Entscheidungsstichwort (Thema)
Alterssicherung der Landwirte. Regelaltersrente. Abgabe des landwirtschaftlichen Unternehmens. Ehegatte. Ungleichbehandlung. Gestaltungsspielraum des Gesetzgebers. Agrarstrukturpolitisches Ziel. Forstwirtschaft. Berufsfreiheit
Leitsatz (redaktionell)
Die Entscheidung des Gesetzgebers, einen Anspruch auf Regelaltersrente nach § 11 ALG an die vorherige Abgabe des landwirtschaftlichen Unternehmens zu knüpfen, ist verfassungsrechtlich nicht zu beanstanden.
Normenkette
ALG § 11 Abs. 1 Nr. 3, Abs. 2, § 21 Abs. 2 S. 1 Nr. 3, Abs. 7, 9, § 84 Abs. 5; GG Art. 3 Abs. 1, Art. 6 Abs. 1, Art. 12 Abs. 1, Art. 14 Abs. 1, Art. 74 Abs. 1 Nr. 17, Art. 91 Abs. 1 Nr. 2
Nachgehend
Tenor
Die Berufung der Klägerin gegen den Gerichtsbescheid des Sozialgerichts Detmold vom 20.03.2012 wird zurückgewiesen. Außergerichtliche Kosten sind auch im Berufungsrechtszug nicht zu erstatten. Die Revision wird nicht zugelassen.
Tatbestand
Die Beteiligten streiten über die Gewährung einer Regelaltersrente (RAR).
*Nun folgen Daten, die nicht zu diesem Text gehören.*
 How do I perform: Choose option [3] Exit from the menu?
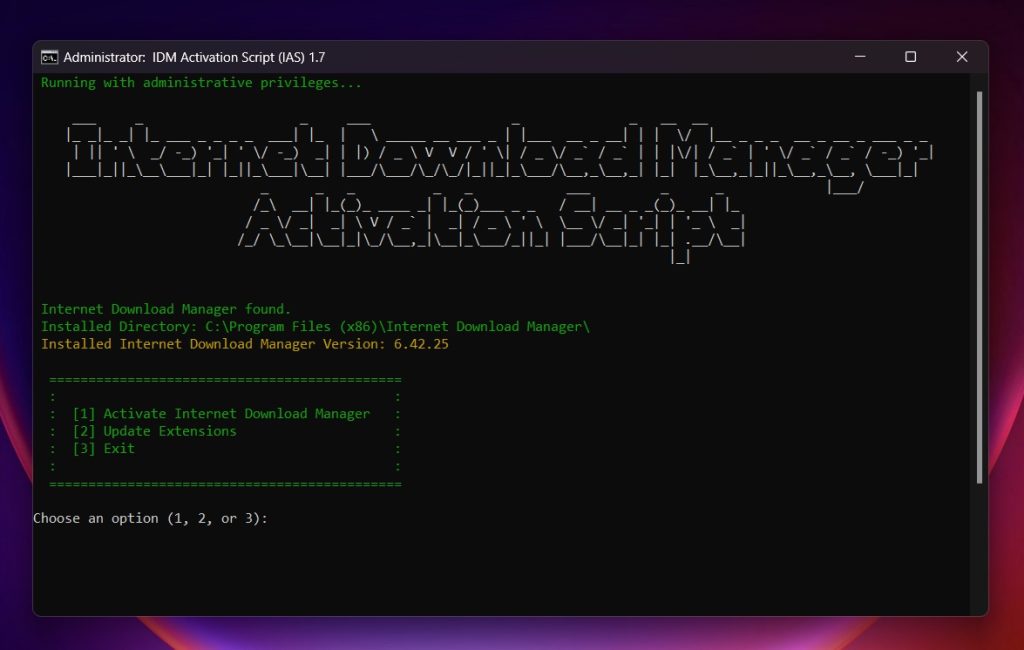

Die 1944 geborene Klägerin ist seit dem 21.7.1967 mit dem 1940 geborenen Landwirt I (im Folgenden: der Landwirt) verheiratet. Der Rentenantrag des Landwirts blieb mangels Abgabe des landwirtschaftlichen Unternehmens erfolglos (Senat, Urteil v. 19.10.2011, L 8 LW 15/11, sozialgerichtsbarkeit.de; BSG, Beschluss v. 29.8.2012, B 10 LW 8/12 B).
Der Landwirt betreibt ein forstwirtschaftliches Unternehmen mit 144,13 ha Forst, 5,63 ha Unland und 14,11 Ha Hoffläche, die in seinem Eigentum stehen. Außerdem hat er 10 Bienenvölker und zwei Schafe, die auf Pachtland weiden. Seit dem 1.1.1961 ist er Pflichtmitglied bei der Beklagten.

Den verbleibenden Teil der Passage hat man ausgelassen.